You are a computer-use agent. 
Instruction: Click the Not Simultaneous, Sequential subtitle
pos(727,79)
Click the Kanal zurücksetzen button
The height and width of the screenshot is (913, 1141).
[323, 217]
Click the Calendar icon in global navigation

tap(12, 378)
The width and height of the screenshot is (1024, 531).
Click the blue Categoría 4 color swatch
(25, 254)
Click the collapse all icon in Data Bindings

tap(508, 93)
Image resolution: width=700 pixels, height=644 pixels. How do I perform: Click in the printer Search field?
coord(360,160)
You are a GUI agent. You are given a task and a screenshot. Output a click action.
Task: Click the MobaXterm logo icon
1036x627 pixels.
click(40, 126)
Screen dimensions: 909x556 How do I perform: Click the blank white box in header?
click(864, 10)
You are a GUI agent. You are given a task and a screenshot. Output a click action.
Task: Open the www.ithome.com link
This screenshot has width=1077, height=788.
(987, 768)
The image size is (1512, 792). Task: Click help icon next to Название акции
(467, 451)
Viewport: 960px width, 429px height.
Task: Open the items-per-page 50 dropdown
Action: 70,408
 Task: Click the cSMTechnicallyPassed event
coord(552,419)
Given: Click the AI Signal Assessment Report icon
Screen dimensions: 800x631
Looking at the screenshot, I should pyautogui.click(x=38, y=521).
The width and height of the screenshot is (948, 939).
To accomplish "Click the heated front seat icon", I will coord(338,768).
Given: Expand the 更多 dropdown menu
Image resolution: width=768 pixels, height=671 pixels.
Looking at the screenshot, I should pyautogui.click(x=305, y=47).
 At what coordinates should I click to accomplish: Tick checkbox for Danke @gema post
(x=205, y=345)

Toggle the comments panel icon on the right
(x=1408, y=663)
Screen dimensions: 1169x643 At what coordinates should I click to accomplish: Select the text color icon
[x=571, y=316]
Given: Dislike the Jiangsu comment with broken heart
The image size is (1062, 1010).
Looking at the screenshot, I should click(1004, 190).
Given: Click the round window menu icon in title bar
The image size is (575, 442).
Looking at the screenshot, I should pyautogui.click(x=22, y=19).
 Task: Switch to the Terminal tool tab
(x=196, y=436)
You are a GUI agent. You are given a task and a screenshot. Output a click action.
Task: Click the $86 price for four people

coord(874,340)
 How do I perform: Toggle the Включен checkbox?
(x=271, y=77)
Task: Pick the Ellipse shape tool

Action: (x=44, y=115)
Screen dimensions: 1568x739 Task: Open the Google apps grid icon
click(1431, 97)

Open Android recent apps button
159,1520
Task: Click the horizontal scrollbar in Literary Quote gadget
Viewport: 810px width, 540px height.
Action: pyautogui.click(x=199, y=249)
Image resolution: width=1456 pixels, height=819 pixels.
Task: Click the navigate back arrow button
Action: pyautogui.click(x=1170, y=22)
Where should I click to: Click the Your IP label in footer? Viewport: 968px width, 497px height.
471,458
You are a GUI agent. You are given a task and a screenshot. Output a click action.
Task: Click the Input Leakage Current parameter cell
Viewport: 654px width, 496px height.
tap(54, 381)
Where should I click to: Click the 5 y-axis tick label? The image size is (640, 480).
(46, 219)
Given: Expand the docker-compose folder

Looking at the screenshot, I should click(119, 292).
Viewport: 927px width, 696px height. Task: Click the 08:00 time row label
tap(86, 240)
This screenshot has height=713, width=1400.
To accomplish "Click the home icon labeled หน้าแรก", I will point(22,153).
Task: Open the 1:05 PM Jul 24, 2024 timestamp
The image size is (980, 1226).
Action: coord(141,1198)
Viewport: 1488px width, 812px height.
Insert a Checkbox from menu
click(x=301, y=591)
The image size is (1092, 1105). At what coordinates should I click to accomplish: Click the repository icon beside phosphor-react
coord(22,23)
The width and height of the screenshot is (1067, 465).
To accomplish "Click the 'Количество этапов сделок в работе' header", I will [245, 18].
•••••
**Stated task**.
Rewrite the listing starting at the line with "Given: Click the round" and ending at the line with "click(x=301, y=591)", changing "Viewport" to "Display" and keeping everything else the same.

**Response to the exercise**.
Given: Click the round window menu icon in title bar
The image size is (575, 442).
Looking at the screenshot, I should pyautogui.click(x=22, y=19).
 Task: Switch to the Terminal tool tab
(x=196, y=436)
You are a GUI agent. You are given a task and a screenshot. Output a click action.
Task: Click the $86 price for four people

coord(874,340)
 How do I perform: Toggle the Включен checkbox?
(x=271, y=77)
Task: Pick the Ellipse shape tool

Action: (x=44, y=115)
Screen dimensions: 1568x739 Task: Open the Google apps grid icon
click(1431, 97)

Open Android recent apps button
159,1520
Task: Click the horizontal scrollbar in Literary Quote gadget
Display: 810px width, 540px height.
Action: pyautogui.click(x=199, y=249)
Image resolution: width=1456 pixels, height=819 pixels.
Task: Click the navigate back arrow button
Action: pyautogui.click(x=1170, y=22)
Where should I click to: Click the Your IP label in footer? Display: 968px width, 497px height.
471,458
You are a GUI agent. You are given a task and a screenshot. Output a click action.
Task: Click the Input Leakage Current parameter cell
Display: 654px width, 496px height.
tap(54, 381)
Where should I click to: Click the 5 y-axis tick label? The image size is (640, 480).
(46, 219)
Given: Expand the docker-compose folder

Looking at the screenshot, I should click(119, 292).
Display: 927px width, 696px height. Task: Click the 08:00 time row label
tap(86, 240)
This screenshot has height=713, width=1400.
To accomplish "Click the home icon labeled หน้าแรก", I will point(22,153).
Task: Open the 1:05 PM Jul 24, 2024 timestamp
The image size is (980, 1226).
Action: coord(141,1198)
Display: 1488px width, 812px height.
Insert a Checkbox from menu
click(x=301, y=591)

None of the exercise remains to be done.